_Things to do:_
**A)** In the article on inspection bills, what added inspection year does SB 77 1st Substitute propose?
**B)** Please reproduce everything from "Composite background photo" down to "every year thereafter." in the article on inspection bills, renaming "motor vehicle" as "passenger car".
**C)** Decide whether each statement agrees with the article on inspection bills, quoting the words that settle it: (i) One of the bills would do away with safety inspections entirely. (ii) Don Ipson represents District 29 in Northern Utah. (iii) Under SB 77, inspections would continue annually after year 10.

_Text shown:_
Legislators debate: More or fewer vehicle safety inspection requirements

Composite background photo by Ocskaymark/iStock/Getty Images Plus, St. George News

ST. GEORGE — Two competing bills regarding vehicle safety inspections were recently introduced in the state Legislature, one asking for more frequent safety inspections and another seeking to eliminate them completely.

Utah state Sen. Don Ipson of Southern Utah District 29, date and location not specified | Photo courtesy of Utah State Senate, St. George News

State Sen. Don Ipson, R-District 29 in Southern Utah, is sponsoring “Vehicle Safety Inspection Amendments,” designated as SB 77 1st Substitute, seeking to increase the frequency with which a motor vehicle is required to pass a safety inspection. The bill proposes vehicles be inspected at year six, in addition to inspections at years four, eight and 10, and every year thereafter.

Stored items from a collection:
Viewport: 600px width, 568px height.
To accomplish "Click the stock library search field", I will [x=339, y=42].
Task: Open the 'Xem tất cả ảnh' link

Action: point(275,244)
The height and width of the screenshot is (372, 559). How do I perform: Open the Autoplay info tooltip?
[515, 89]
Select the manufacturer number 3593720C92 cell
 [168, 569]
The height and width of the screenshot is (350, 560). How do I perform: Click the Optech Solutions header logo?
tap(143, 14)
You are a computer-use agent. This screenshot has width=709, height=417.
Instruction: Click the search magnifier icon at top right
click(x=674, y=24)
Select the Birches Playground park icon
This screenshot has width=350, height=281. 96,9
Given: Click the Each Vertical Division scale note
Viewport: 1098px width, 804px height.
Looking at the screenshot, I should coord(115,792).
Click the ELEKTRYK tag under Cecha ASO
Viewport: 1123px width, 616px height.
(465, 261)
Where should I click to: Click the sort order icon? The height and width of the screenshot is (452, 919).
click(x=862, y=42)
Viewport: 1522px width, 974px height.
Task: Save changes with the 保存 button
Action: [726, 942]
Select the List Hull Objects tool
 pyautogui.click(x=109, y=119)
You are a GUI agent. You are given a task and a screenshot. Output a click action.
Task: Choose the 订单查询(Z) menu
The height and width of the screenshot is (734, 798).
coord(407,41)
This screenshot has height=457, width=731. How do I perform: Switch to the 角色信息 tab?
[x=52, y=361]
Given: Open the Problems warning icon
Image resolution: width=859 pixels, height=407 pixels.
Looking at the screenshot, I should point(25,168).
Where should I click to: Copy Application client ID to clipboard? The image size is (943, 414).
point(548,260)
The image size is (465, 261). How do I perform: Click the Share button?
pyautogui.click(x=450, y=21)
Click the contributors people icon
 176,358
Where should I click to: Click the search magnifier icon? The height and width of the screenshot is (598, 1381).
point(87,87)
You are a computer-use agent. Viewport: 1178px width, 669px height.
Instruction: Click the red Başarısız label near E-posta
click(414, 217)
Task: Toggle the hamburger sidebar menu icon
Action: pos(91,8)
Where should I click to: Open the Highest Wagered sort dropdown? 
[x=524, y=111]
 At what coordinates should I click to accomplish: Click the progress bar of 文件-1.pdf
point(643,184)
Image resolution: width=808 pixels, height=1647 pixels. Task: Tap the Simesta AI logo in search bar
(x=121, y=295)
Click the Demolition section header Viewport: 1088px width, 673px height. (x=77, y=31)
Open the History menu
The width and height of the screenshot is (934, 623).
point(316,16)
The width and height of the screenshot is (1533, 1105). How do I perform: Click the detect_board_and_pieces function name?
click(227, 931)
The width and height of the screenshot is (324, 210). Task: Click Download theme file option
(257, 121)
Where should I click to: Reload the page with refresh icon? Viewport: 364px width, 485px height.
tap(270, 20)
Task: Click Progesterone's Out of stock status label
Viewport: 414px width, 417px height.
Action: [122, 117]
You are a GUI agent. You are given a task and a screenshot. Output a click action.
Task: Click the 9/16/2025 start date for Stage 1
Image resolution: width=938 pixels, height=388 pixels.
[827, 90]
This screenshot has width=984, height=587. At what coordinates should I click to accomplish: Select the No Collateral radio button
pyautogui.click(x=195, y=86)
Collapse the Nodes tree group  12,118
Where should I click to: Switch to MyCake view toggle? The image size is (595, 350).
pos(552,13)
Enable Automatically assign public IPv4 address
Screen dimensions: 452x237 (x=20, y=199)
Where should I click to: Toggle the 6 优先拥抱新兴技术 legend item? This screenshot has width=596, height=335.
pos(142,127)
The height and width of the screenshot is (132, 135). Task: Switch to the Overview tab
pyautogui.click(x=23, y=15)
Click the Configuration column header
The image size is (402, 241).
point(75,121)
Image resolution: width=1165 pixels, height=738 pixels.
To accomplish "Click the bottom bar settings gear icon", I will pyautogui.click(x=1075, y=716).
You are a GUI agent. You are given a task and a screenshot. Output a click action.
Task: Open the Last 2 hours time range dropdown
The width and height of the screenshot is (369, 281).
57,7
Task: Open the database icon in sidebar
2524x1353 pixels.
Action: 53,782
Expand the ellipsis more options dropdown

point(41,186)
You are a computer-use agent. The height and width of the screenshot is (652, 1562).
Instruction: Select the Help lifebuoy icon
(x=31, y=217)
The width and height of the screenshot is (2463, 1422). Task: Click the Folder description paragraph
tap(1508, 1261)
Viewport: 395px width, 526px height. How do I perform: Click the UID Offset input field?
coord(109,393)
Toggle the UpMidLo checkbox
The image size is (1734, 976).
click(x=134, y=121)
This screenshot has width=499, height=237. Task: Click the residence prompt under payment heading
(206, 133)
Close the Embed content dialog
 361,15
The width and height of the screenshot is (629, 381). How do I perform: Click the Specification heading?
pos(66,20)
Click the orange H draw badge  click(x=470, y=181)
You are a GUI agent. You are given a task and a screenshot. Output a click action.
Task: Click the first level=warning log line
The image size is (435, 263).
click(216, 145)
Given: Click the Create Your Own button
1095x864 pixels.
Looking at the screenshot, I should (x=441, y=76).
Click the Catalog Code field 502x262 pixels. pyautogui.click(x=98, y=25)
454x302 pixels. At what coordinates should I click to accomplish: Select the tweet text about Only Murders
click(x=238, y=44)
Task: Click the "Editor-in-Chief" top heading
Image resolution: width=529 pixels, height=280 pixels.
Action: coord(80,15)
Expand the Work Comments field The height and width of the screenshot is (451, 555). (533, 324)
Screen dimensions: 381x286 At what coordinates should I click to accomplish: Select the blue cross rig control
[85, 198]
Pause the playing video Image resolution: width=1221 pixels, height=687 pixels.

_Complete answers:_
**A)** Year six.

**B)**
Composite background photo by Ocskaymark/iStock/Getty Images Plus, St. George News

ST. GEORGE — Two competing bills regarding vehicle safety inspections were recently introduced in the state Legislature, one asking for more frequent safety inspections and another seeking to eliminate them completely.

Utah state Sen. Don Ipson of Southern Utah District 29, date and location not specified | Photo courtesy of Utah State Senate, St. George News

State Sen. Don Ipson, R-District 29 in Southern Utah, is sponsoring “Vehicle Safety Inspection Amendments,” designated as SB 77 1st Substitute, seeking to increase the frequency with which a passenger car is required to pass a safety inspection. The bill proposes vehicles be inspected at year six, in addition to inspections at years four, eight and 10, and every year thereafter.

**C)**
(i) Yes: "another seeking to eliminate them completely."
(ii) No: "R-District 29 in Southern Utah."
(iii) Yes: "and every year thereafter."